Your answer must consist of exactly the lines below, starting with the line with "Where should I click to: Tap" and going on through the line with "Click the Maximum", and nothing else.
Information shown: Begin
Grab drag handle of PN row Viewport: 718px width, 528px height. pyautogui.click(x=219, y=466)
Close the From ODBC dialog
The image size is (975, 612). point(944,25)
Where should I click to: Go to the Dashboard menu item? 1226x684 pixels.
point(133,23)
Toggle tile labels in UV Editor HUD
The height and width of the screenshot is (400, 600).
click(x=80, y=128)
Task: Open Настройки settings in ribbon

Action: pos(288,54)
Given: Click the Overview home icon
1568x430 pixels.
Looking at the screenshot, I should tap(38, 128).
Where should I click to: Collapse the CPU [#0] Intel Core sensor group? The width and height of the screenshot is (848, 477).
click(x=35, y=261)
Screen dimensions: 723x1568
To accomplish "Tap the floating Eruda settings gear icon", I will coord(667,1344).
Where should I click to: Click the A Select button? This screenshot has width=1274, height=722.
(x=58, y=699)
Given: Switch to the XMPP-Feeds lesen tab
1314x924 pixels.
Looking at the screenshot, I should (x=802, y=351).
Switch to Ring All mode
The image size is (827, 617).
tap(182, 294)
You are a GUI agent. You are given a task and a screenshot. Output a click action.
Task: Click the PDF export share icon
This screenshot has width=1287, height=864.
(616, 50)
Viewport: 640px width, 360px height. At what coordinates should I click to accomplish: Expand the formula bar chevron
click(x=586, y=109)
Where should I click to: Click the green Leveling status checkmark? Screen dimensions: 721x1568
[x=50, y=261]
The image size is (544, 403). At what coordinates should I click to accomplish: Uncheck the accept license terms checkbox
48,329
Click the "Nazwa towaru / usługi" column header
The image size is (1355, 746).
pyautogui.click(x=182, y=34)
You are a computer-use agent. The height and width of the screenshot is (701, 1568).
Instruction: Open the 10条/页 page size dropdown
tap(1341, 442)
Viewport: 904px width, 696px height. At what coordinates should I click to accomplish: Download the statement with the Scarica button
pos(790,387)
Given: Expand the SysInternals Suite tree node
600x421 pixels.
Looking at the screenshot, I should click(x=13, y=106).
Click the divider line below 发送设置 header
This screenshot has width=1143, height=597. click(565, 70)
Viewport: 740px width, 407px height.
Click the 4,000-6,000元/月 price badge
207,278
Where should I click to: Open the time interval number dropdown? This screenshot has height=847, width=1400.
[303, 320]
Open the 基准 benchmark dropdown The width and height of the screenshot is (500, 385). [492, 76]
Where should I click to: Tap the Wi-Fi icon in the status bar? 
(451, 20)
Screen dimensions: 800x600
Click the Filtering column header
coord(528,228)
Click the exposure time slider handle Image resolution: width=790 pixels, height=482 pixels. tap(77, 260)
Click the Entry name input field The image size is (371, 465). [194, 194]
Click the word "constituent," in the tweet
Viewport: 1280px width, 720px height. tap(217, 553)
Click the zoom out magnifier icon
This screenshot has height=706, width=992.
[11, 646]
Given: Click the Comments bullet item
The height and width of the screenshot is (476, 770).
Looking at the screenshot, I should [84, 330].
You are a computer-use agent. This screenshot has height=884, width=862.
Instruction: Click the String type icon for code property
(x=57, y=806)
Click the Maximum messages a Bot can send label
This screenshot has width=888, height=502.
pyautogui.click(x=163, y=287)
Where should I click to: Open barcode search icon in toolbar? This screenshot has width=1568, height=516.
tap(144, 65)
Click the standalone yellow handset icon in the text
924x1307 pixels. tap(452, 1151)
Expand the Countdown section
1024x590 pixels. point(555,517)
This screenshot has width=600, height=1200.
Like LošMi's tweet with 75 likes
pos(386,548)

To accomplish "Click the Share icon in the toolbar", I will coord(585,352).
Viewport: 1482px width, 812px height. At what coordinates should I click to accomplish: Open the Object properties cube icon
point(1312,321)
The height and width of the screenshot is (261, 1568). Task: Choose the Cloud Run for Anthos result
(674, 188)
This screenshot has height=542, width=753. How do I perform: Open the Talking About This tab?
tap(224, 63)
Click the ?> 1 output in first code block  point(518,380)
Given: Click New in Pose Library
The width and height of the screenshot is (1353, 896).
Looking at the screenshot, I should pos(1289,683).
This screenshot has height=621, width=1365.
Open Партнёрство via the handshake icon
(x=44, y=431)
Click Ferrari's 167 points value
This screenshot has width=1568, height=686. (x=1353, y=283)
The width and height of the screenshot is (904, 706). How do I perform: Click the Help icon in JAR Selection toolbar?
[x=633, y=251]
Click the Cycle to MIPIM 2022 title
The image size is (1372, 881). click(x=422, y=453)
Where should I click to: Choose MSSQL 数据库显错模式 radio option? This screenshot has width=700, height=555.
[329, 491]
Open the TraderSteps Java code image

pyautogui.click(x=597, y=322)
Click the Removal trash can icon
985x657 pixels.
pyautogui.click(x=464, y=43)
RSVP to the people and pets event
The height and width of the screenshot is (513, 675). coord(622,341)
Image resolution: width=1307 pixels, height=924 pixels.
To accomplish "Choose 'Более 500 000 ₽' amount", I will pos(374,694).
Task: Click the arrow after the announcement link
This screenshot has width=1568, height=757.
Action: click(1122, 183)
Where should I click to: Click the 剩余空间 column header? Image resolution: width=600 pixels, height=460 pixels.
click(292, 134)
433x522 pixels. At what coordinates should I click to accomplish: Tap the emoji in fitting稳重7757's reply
Information shown: End
- [Answer for the task]
Where should I click to: Tap the Wi-Fi icon in the status bar? 
(451, 20)
Screen dimensions: 800x600
Click the Filtering column header
coord(528,228)
Click the exposure time slider handle Image resolution: width=790 pixels, height=482 pixels. tap(77, 260)
Click the Entry name input field The image size is (371, 465). [194, 194]
Click the word "constituent," in the tweet
Viewport: 1280px width, 720px height. tap(217, 553)
Click the zoom out magnifier icon
This screenshot has height=706, width=992.
[11, 646]
Given: Click the Comments bullet item
The height and width of the screenshot is (476, 770).
Looking at the screenshot, I should [84, 330].
You are a computer-use agent. This screenshot has height=884, width=862.
Instruction: Click the String type icon for code property
(x=57, y=806)
Click the Maximum messages a Bot can send label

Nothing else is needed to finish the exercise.